Mais les faiblesses de Rennes sont liées à sa petite taille : une ville moyenne et peu cosmopolite ne rime pas avec la citadinité culturelle. Les grandes villes sont associées à l’émergence de nouvelles formes de cultures urbaines, lesquelles se nourrissent du vécu des cités et de la rencontre de logiques et de traditions culturelles différentes, et plus particulièrement du métissage des cultures. Les autres faiblesses portent sur les arts plastiques, la faible politique de résidences d’artistes, une politique d’équipement insuffisante, un manque de passerelles entre le monde de la culture et les technologies, ce qui aboutit d’une manière générale à une image qui vieillit si elle ne repose pas sur des actions concrètes. Ces faiblesses ont trouvé un écho avec des efforts incarnés par la place aux Cultures. Ce projet urbain achevé en 2008 donne une place centrale à la culture au sein de Rennes.

Avec les rénovations urbaines de la décennie 2000, les activités culturelles ont déserté le centre-ville. Des manifestations qui ont fait la renommée de Rennes, comme les Transmusicales, en ont été écartées. De surcroît, avec l’ouverture de salles de spectacles à Brest, Caen ou Nantes, les tournées d’artistes sont moindres.
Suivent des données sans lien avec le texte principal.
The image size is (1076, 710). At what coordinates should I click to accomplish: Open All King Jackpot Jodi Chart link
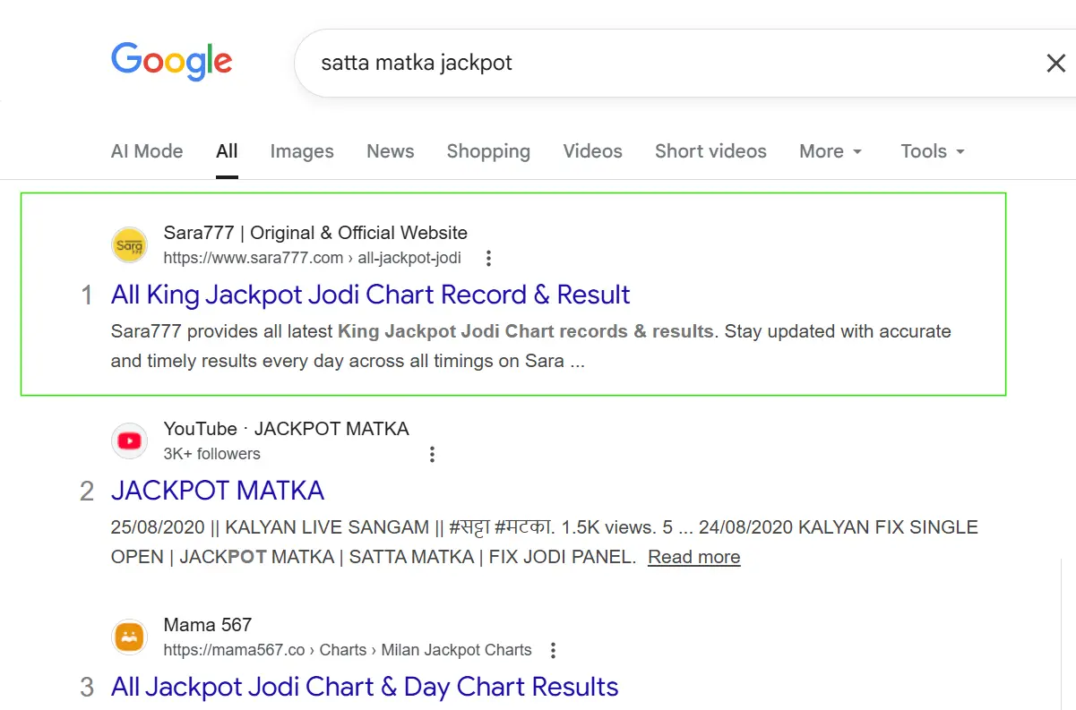[x=370, y=295]
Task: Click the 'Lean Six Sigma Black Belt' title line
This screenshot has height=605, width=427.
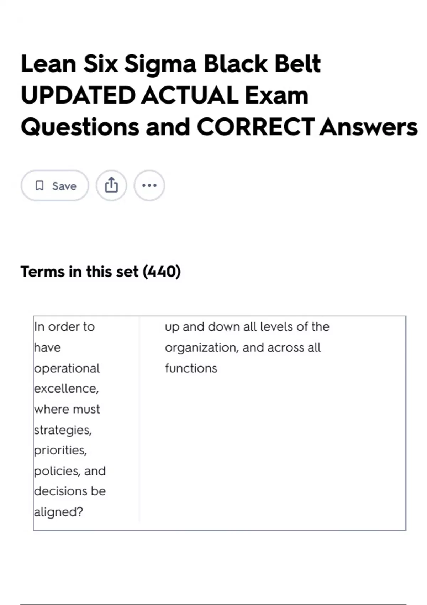Action: [x=171, y=64]
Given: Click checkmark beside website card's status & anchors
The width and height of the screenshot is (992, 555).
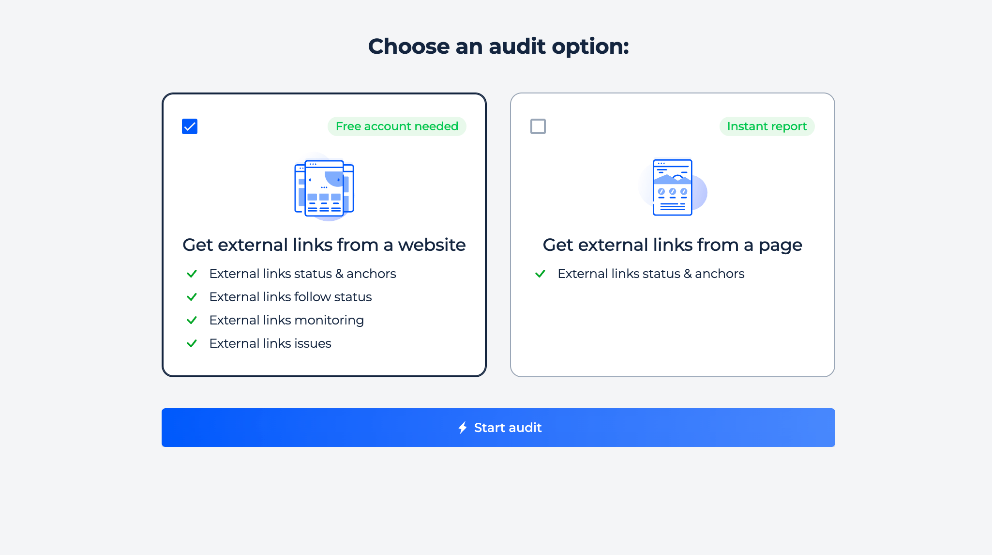Looking at the screenshot, I should (x=192, y=274).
La salle provisoire du Musikhall, installée à l’extérieur de la ville au parc des expositions, ne réfère pas à la centralité urbaine. Pour contrer cette situation, la restructuration de l’esplanade du centre-ville renommée Place aux Cultures s’appuie sur des équipements existants (les Champs-Libres ouverts en 2006, l’espace jeunesse le 4 bis ouvert en 2007, la salle de spectacle le Liberté réouverte en 2008, le complexe cinématographique dessiné par Christian de Portzamparc, ouvert en 2008) pour créer le plus important pôle culturel de l’agglomération, en plein cœur de ville, non loin du TNB.

A partir de la montée de la Culture dans la fabrication de l’image rennaise au fil des 25 années de promotion territoriale, à défaut d’être quantifiée comme outil de développement territorial, elle participe aux valeurs de la ville. Les conditions sont rassemblées pour mesurer l’impact d’un positionnement culturel rennais, impulsé par le développement des images événementielles qui agissent de manière plus ou moins indirecte sur la production d’image (Barthon, Garat, Gravari-Barbas & Veschambre, 2007).